Prove/Disprove: F1 and F2 Isomorphic as Fields

[T-O7]

Hey all,
I need to prove (or disprove) the following statement:

F1 and F2 are two finite field extensions of a field K. Assume [F1:K]=[F2:K]. Then F1 and F2 are isomorphic as fields.

Some help would be much appreciated.
I know the statement is false if i replace "isomorphic as fields" by "isomorphic as field extensions", but that's all i can think of so far.

 

[mathwonk]

thats obviously false. look at any example at all.

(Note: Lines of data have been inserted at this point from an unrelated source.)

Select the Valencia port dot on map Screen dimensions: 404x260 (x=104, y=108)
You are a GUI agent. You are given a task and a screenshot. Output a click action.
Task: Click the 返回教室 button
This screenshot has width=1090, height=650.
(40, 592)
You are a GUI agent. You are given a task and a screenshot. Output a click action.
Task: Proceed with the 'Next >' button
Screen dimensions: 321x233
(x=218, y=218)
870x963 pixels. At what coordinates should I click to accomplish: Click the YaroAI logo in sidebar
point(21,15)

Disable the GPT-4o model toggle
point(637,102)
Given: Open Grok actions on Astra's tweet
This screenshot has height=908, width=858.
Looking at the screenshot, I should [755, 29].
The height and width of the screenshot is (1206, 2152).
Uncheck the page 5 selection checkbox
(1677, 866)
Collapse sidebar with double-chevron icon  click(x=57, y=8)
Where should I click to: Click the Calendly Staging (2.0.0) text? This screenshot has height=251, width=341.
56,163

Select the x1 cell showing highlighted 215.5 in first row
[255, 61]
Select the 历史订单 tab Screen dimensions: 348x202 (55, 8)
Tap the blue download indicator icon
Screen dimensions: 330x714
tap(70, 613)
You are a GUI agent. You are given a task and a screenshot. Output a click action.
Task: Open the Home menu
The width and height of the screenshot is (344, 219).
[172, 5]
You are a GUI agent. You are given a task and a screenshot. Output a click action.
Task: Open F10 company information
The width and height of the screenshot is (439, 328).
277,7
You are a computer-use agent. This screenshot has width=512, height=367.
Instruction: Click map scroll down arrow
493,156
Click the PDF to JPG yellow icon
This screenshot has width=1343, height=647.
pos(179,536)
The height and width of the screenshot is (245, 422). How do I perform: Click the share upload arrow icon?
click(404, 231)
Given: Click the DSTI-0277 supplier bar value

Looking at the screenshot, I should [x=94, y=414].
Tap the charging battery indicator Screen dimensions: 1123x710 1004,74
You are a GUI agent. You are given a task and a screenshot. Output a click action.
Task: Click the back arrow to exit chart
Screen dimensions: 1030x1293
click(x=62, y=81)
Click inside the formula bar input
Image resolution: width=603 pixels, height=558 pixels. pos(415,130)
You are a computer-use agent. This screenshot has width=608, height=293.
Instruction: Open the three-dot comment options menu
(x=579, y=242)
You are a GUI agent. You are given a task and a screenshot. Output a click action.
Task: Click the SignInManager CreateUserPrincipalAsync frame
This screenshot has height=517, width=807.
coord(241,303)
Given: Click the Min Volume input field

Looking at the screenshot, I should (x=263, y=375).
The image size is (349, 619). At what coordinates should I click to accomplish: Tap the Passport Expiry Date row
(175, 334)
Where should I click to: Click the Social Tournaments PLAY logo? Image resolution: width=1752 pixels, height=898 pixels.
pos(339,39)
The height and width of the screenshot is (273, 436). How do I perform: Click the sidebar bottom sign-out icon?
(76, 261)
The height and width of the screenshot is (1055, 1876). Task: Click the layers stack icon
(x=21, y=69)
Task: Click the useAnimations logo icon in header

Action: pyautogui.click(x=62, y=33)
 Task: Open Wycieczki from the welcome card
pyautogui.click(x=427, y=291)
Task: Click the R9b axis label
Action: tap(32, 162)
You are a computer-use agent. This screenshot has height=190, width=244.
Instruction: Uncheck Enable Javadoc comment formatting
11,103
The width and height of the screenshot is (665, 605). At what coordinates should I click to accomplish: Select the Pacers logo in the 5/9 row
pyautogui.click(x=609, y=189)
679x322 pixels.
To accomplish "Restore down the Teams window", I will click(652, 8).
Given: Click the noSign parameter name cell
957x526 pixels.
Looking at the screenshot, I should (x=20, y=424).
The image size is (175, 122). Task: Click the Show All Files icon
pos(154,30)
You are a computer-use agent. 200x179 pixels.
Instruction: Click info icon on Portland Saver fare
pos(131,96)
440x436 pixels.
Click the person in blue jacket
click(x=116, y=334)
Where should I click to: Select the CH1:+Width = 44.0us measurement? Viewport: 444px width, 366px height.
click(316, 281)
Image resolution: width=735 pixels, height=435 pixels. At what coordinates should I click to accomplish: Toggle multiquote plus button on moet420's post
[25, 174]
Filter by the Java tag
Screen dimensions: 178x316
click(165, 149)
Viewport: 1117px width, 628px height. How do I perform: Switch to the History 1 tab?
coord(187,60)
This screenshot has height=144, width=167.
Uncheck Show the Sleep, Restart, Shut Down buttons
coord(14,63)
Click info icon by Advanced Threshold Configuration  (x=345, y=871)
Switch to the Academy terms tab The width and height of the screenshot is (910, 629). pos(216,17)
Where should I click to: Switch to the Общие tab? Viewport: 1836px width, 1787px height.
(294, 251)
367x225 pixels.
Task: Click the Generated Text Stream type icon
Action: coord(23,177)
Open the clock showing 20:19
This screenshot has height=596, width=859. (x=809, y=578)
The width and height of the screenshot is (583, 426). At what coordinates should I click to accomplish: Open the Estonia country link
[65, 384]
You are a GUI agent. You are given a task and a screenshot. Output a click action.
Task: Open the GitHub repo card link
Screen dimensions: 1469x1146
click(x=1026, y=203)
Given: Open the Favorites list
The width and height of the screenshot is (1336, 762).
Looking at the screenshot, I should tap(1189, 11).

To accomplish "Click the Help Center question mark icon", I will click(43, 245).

just extend your proof from field extensions, to fields.

 

[T-O7]

Sorry...i don't know what you mean.
I can come up with counter examples if it said "isomorphic as field extensions", because then i can just use the result that F(a) and F(b) are F-isomorphic iff a and b have the same irreducible poly.
But I'm stuck in this case, with general field isomorphisms...

 

[snoble]

Ok here's a counterexample. Take the two field extension of the rationals $$\mathbb{Q}(i)$$ and $$\mathbb{Q}(\sqrt{3}i)$$. Both are of degree 2. But then there is an isomorphism $$f(0) = f(i^2 +1) = (f(i))^2 +f(1) = (f(i))^2 +1$$ But there are no elements in $$\mathbb{Q}(\sqrt{3}i)$$ that satisfies this.

 

[T-O7]

Nice...that's wonderful. Thanks snoble! Exploit the isomorphism property, i get it.

 

[mathwonk]

my hint was meant to get you to consider a base field like Q where every isomorphism is the identity, then your same proof works as for extensions. see?

by the way try the same problem for finite fields. i.e. suppose two finite fields have the same number of elements, what then?